In 1976, working on his own, through trial and error, Hammer came up with the idea of twisting the tube into a spiral. It was ahead of its time. To mass-produce such a tube would need, as Hammer himself conceded, a small army of skilled glass-blowers. Such a labor-intensive solution was economically unfeasible. Nor was GE about to make huge investments in automated manufacturing equipment. Especially not at a time when its fully-amortized light bulb production lines were still profitable. It would be twenty years before Chinese labor costs made Hammer’s idea practicable. Meantime, the spiral CFL would be a laboratory curiosity, gathering dust on the shelf. Still, the need to save energy remained pressing. Especially after the second oil crisis, which was triggered by the Iranian revolution in 1979.

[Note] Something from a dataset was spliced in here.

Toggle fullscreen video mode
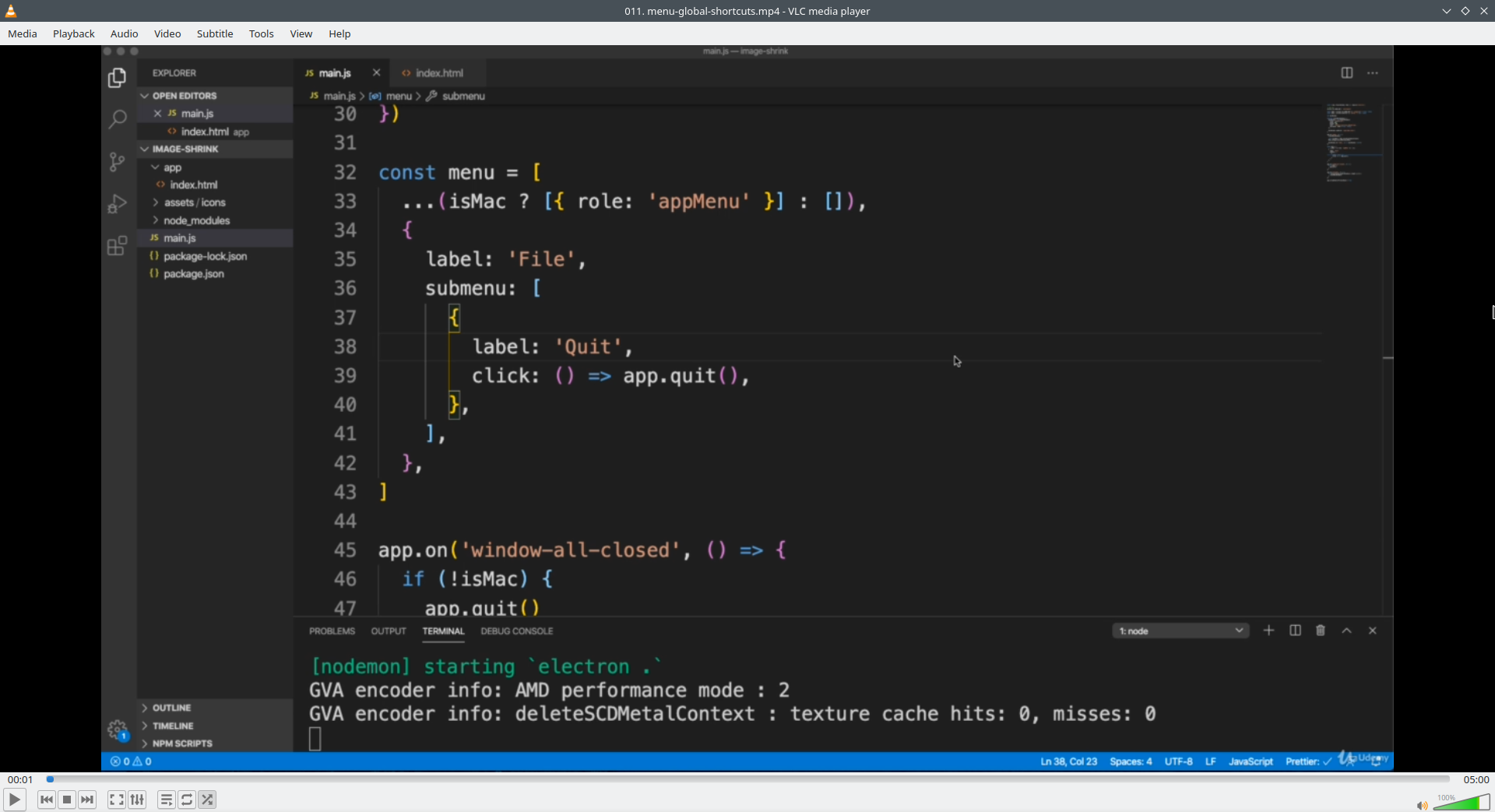Screen dimensions: 1495x812 115,800
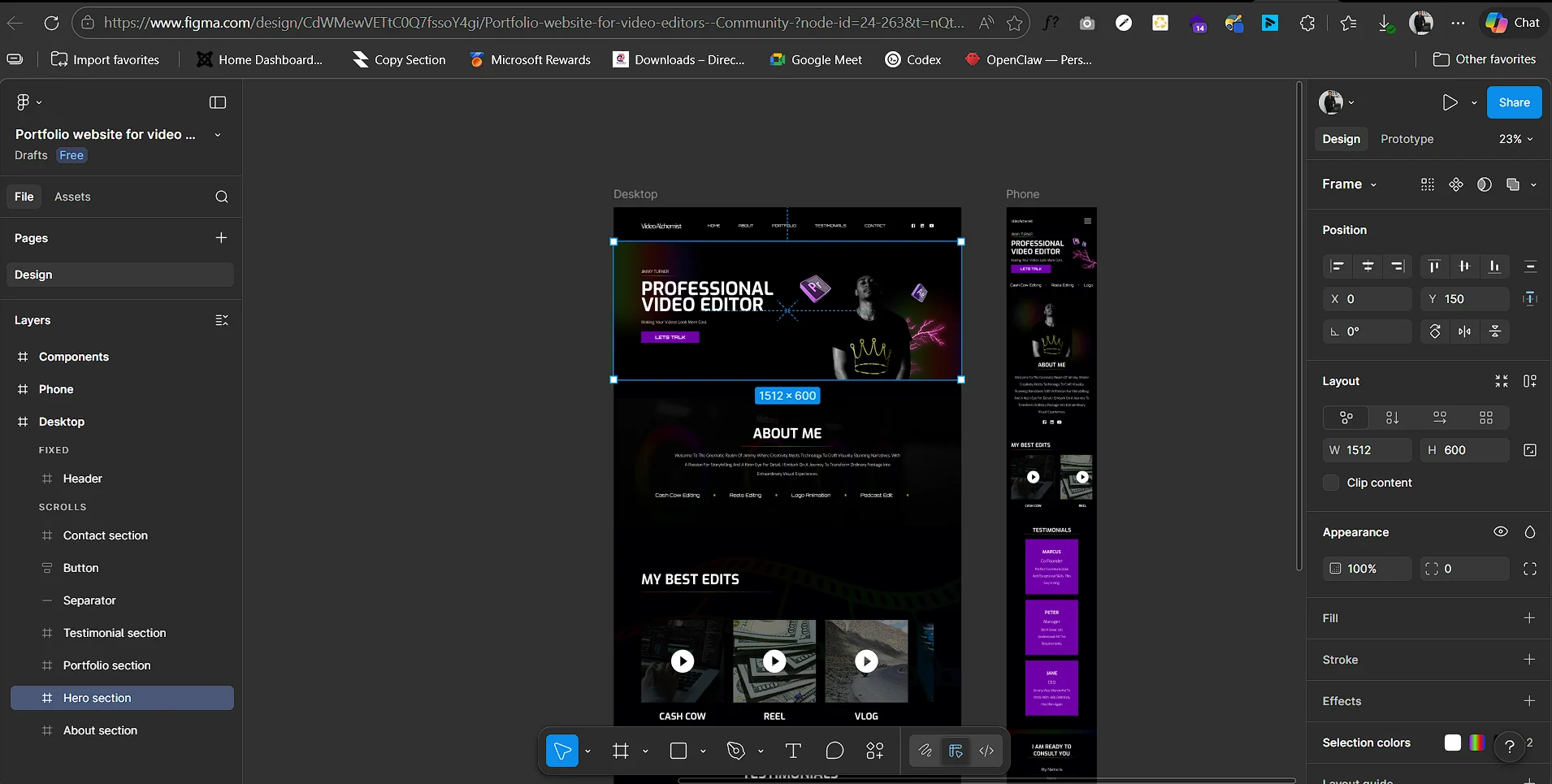The image size is (1552, 784).
Task: Open the Actions plugins panel from the toolbar
Action: (876, 751)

Philips introduced the SL-18, the world’s first commercial compact fluorescent lamp, t
he following year. It featured a much simpler design than Hammer’s spiral: two U-shaped tubes stuffed into a prismatic glass housing. The lamp’s base housed a miniature magnetic ballast in its screw fixture. Engineering triumph though it may have been, from a consumer point of view there was much to dislike about the SL-18. For one thing, the lamp was ungainly and outsized. Weighing in at a hefty half a kilogram (just over a pound), it looked and felt according to one contemporary critique “like a can of beans.” The lamp was too large for many traditional sockets and too heavy for others, its bulk making some fixtures unstable. For another, the lamp was also too expensive, costing around 16 times the price of an incandescent equivalent. Supporters countered that, with a lifetime of 5,000 hours, the SL-18 lasted five times as long as an incandescent light bulb. To emphasize the point, Philips branded the lamp Marathon.11 The compact fluorescent lamp consumed less than a fifth as much power (18 watts versus 100) as an incandescent light bulb. In terms of running costs this was, Amory Lovins enthused, “not a free lunch, but a lunch you are paid to eat.” Users would save $30 over the life of the lamp — “money in the bank.” But consumers were not accustomed to choosing their light bulbs based on lifetime cost. All they saw was a sticker inscribed with a price that was shockingly high.